Mobile sterilization teams, a fixture of such campaigns, were soon being assembled in the capital city of Lima. These teams of doctors and nurses, who often had no prior training in obstetrics or gynecology, were hurriedly taught how to do tubal ligations, and then sent to the countryside to conduct a series of one- or two-week ‘ligation festivals.’ Prior to a team’s arrival in an area local Ministry of Health employees would hang banners announcing the forthcoming ‘Ligation Festival,’ and fan out across the countryside to captar [ ‘bring in’ or ‘capture’ in English] women for tubal ligations.
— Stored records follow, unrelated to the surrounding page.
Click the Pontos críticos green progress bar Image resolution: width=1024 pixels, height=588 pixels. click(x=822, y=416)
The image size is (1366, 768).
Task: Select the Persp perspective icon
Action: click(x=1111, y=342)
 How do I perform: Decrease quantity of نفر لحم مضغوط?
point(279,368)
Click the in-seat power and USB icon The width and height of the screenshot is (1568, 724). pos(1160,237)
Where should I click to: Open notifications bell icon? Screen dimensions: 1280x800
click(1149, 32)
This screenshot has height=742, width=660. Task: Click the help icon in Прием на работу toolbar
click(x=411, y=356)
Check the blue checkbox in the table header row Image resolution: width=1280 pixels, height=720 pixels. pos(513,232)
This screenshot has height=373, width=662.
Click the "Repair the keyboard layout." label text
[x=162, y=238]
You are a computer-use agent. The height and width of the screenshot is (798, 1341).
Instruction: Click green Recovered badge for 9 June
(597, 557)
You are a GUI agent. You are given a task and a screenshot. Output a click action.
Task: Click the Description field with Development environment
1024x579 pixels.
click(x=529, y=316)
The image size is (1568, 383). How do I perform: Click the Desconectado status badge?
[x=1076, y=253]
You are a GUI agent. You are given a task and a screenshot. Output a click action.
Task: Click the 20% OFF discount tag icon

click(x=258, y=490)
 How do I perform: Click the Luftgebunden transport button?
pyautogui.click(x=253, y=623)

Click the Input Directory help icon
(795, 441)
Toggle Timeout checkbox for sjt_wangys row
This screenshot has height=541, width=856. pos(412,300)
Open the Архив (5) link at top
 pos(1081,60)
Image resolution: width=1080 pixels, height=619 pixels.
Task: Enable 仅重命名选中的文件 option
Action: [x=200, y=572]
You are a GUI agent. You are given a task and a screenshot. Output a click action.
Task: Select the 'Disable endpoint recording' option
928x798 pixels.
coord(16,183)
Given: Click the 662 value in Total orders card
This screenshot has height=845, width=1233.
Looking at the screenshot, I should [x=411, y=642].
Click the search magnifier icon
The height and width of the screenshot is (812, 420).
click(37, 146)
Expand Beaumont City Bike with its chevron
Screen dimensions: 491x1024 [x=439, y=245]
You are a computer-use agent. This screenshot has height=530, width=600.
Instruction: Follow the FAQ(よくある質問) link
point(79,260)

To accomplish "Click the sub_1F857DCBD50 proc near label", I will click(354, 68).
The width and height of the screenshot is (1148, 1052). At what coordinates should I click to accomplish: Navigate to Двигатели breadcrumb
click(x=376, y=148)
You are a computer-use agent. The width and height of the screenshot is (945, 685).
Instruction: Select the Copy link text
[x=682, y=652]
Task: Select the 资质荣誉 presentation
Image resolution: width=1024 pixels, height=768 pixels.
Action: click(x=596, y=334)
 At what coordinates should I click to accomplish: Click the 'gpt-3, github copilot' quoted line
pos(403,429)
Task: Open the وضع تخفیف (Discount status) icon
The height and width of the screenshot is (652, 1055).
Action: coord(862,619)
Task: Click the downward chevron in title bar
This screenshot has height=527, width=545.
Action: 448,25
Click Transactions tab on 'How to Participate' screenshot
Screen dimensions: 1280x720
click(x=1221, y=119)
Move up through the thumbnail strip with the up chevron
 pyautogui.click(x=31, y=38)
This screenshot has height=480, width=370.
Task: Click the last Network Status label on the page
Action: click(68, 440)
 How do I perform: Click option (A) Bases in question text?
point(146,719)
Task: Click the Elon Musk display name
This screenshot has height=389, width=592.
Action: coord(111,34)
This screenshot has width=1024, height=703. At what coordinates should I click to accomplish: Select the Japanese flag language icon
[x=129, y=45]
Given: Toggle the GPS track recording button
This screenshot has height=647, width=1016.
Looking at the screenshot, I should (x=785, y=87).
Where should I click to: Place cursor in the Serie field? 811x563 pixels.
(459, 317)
The effort was focused on the poorer provinces, home to a high percentage of Peruvians of Indian descent.”
In 1974, during the Nixon administration, bearing the title “Implications of Worldwide Population Growth For U.S. Security and Overseas Interests, National Security Study Memorandum (NSSM-200 or so-called Kissinger Memorandum, which bore the name of erstwhile Secretary of State Henry Kissinger) set out the American foreign policy goals for demographic collapse of Latin America and other regions of the world. The secret document was declassified in 1989.
Dr. Brian Clowes of Human Life International analyzed the document, noting, “In order to protect U.S. commercial interests, NSSM-200 cited a number of factors that could interrupt the smooth flow of materials from lesser-developed countries…to the United States, including a large population of anti-imperialist youth, who must…be limited by population control.”
As for former Peruvian President Alberto Fujimori, he remains in prison after the country’s supreme court overturned a presidential pardon in 2018. He was sentenced in 2005 to a 25-year sentence for human rights violations involved in using death squads to fight leftist insurgents in his country.